Records for this task>

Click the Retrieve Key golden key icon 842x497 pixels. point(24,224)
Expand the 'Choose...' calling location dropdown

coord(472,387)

--

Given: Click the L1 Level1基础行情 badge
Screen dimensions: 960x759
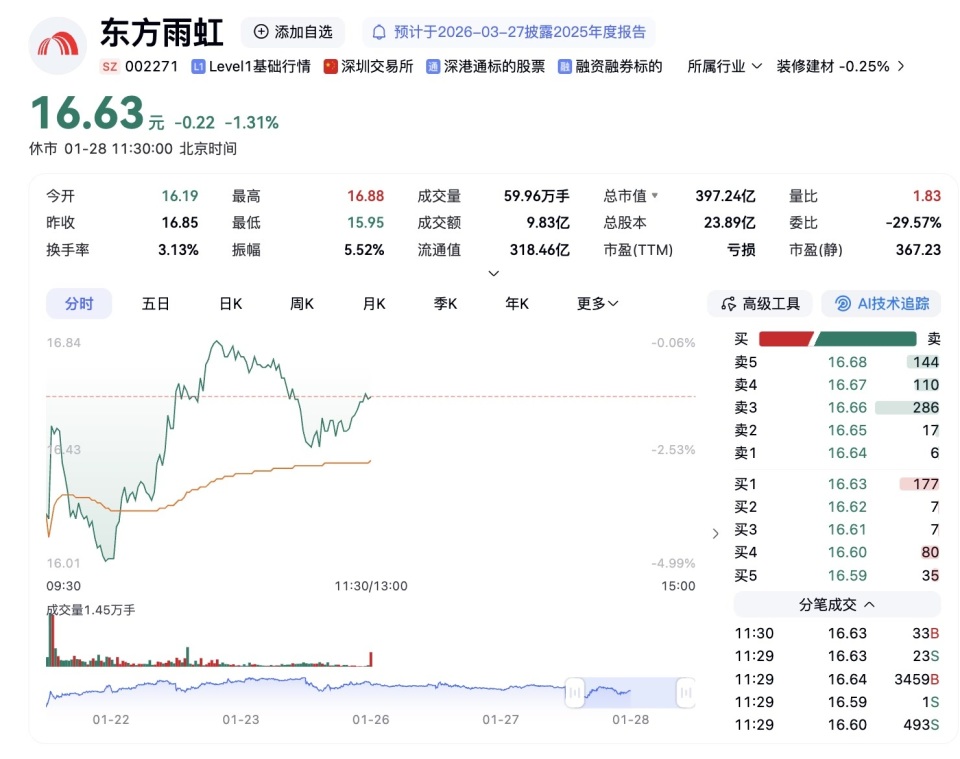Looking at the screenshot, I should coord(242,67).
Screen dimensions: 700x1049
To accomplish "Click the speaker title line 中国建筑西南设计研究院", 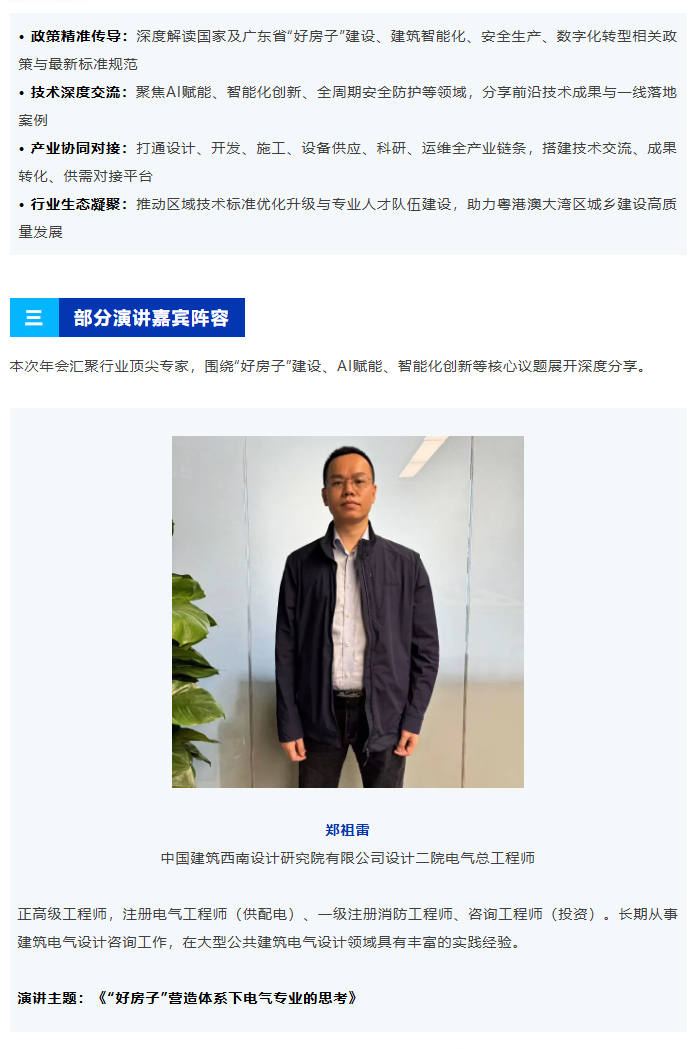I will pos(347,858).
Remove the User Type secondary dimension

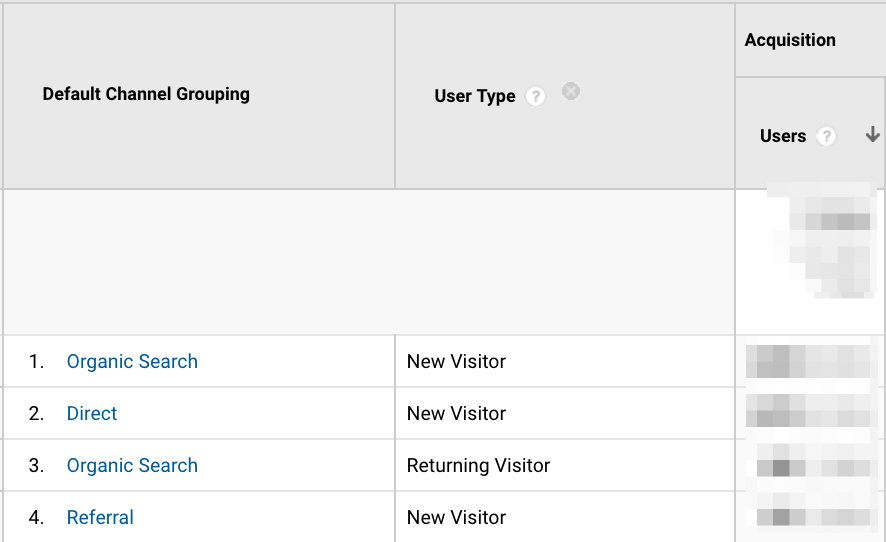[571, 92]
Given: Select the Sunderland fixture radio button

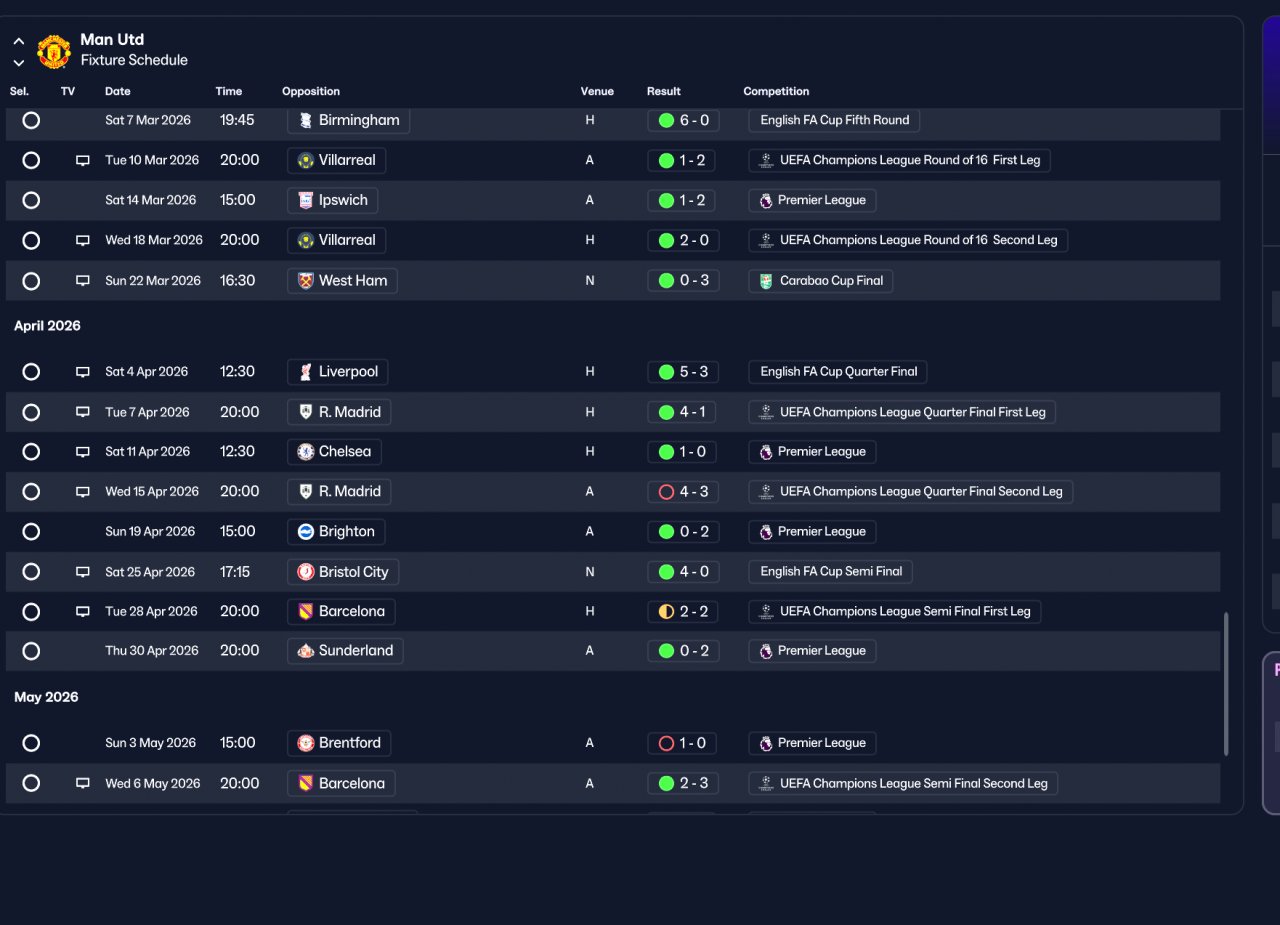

* * *

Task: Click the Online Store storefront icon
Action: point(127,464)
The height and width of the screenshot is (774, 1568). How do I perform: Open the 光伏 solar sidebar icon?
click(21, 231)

Work instructions>
Copy word for word the span of the records above that begins at the line with "Remove the User Type secondary dimension" and ends at the line with "Given: Select the", including those two lines but not the pictures.

Your solution>
Remove the User Type secondary dimension

[571, 92]
Given: Select the Sunderland fixture radio button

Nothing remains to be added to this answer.